For over half a decade, gigantic monsters have been trashing major cities in Japan throughout pop culture, so it's been difficult for more recent writers to wring out new ways to freshen up the idea. Joshua Fialkov and Brian Churilla introduce a clever update in "Godzilla: Oblivion" #1, where a group of scientists on one alternate (and apparently monster-free) Earth develop a portal that allows them to cross into another. Needless to say, the world they venture to has been decimated by said monsters -- and it doesn't take long to figure out that humans aren't the only creatures able to traverse this portal.
The first issue is largely setup for the monsters to invade a world previously bereft of such menaces, and it shows glimpses of some promise. Getting there, though, is rather pedestrian, as Fialkov's cast is populated with oft-used character tropes; there's the exec who wants to carelessly push new technology past its limits regardless of consequences and hapless scientists trying to convince her otherwise, as well as the military tough guys trying to contain a situation with civilians in the way. Fialkov plays these cutout characters as well as he can before he gets to the trope readers want to see: big monsters fighting each other.

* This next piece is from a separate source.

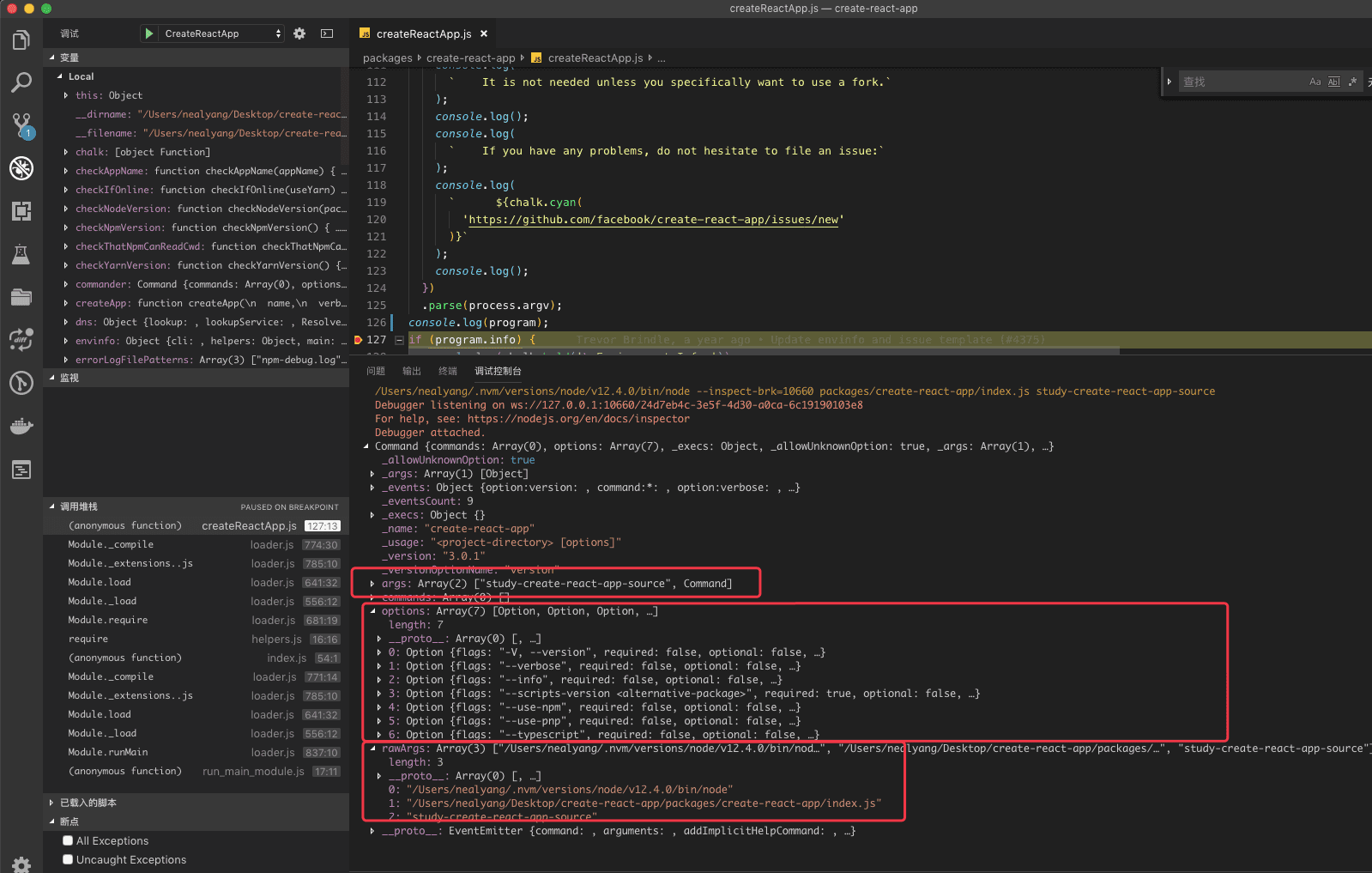The height and width of the screenshot is (873, 1372).
Task: Enable the All Exceptions breakpoint checkbox
Action: (x=68, y=840)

Churilla seems to be waiting for the same moment, as his monstrous creatures carry far more impact than all of the humans crawling around on the ground below them. Not that the rest of his pages are all that bad; the characters are all rendered competently, if a little coarsely. The large teleportation device -- which gets its own two-page spread -- is similarly rough, and it seems odd to draw attention to it like that and then do so little to show it off. The device, though, only serves to get the characters from one world to the other, so it's a forgivable shortcoming. Similarly, the decimated city on the other side looks convincingly destroyed but is shown only in broad strokes. Churilla seems to be coasting until he gets to draw the big monsters, and -- once he does -- his pages finally develop some pop. Colorist Jay Fotos largely hangs back and lets Churilla's art speak for itself, avoiding any kind of bright or distracting colors throughout the issue.
"Godzilla: Oblivion" #1 is very close to being Just Another Godzilla Story, despite the fact The Big G himself doesn't even make a direct appearance. Fialkov, though, gives the issue enough oomph to at least tease the promise of something better to come, and Churilla demonstrates that he's equipped to choreograph an epic monster battle.